I'm running into a bit of a weird issue. Whenever I create a new text file in my iOS application, I set its encoding to be NSUTF8StringEncoding
. If I edit the file and input any characters with diacritics and save the changes, the diacritics render properly in some applications such as BBEdit, TextMate, cat and vi but not in others such as TextEdit, Quick Look and Pages.
I'm using the following code to save the contents of a UITextView to the plain txt files.
NSError *error;
NSString *dataString = self.textView.text;
BOOL savedChanges = [dataString writeToFile:fullPath atomically:YES encoding:NSUTF8Encoding error:&error];
if (!savedChanges)
{
// Pop up an alert saying something went wrong.
}
The unix file
command reports that the saved file is indeed "UTF-8 Unicode text, with no line terminators"
What's even weirder is if I save the file again without changing the contents of the text, the file will then render properly in Quick Look & TextEdit on my Mac.
Any help would be appreciated.
This is a guess, but could it have something to do with a lack of a byte order mark? For UTF8, the BOM looks like EF BB BF
in hex, and should be the very first thing in the file.
If you save a text file with an UTF BOM, and the com.apple.TextEncoding
xattr is not set, any software that opens it will have to guess at the correct character encoding. Some apps guess UTF-8, some guess Mac OS Roman, and others guess something else.
You can replicate this behavior by saving a file as UTF-8 with no BOM, and then in Terminal give the xattr -d com.apple.TextEncoding filename.txt
command.
To set the xattr, you would call setxattr(). There doesn't seem to be a documented way to set it via a Cocoa API. You could also prefix your data with the UTF-8 BOM.
There's the question of what character encoding should be assumed when the BOM and xattr are missing. Is it a bug if it defaults to Mac OS Roman? Should UTF-8 be the default?
Another alternative if you want to avoid the BOM is to set the com.apple.TextEncoding
extended attribute to UTF-8;134217984
on the file -- See here for more details.
I don't know how you would do that from code, but xattr -w com.apple.TextEncoding 'UTF-8;134217984' filename.txt
will do it at the command line to confirm that it fixes the issue for you.

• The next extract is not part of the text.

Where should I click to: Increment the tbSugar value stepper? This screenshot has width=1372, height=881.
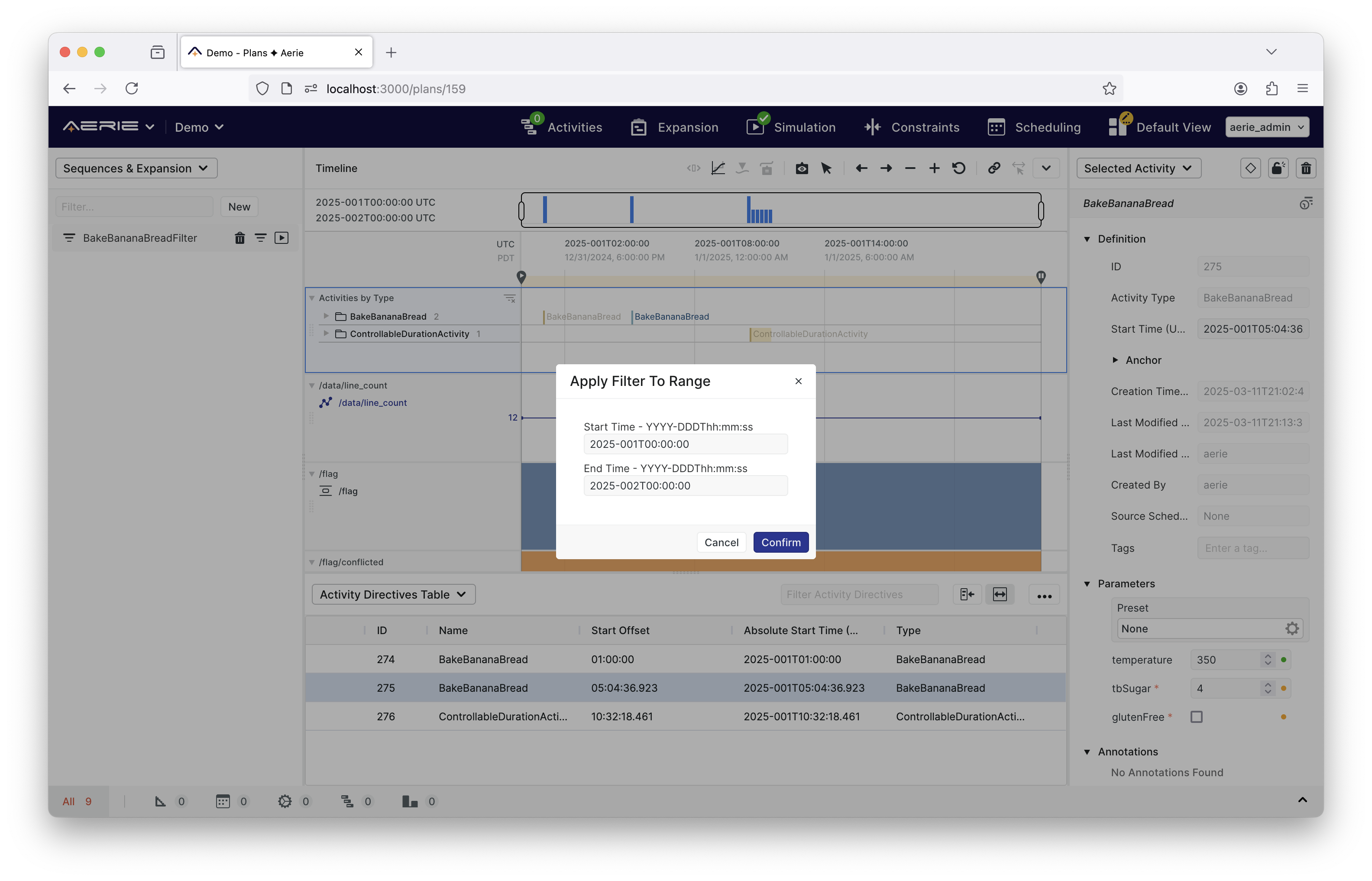(x=1268, y=685)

I experienced the same issue just yesterday! My problem was that files created with by NSString
writeToFile:atomically:encoding:error:
were being read and interpreted by QuickLook and Text Edit perfectly, but files created by writing UTF-8 data straight to a file with NSFileHandle
did not work in QL & TE (the automatic encoding got it wrong).
Peter Hosey pointed me to this question and after some testing it turns out that the NSString
method does not use the BOM, instead it just uses the extended attribute com.apple.TextEncoding
. With some code I found online I created an NSString
category to allow you to set this value easily by passing a file path and a NSStringEncoding
value.
NSString (FileTextEncodingAttribute) on gist.github
An example would be:
[NSString setTextEncodingAttribute:NSUTF8StringEncoding atPath:@"myfile.txt"];
I've tested this and it works perfectly :) Who knew writing a plain text file would take so much research!!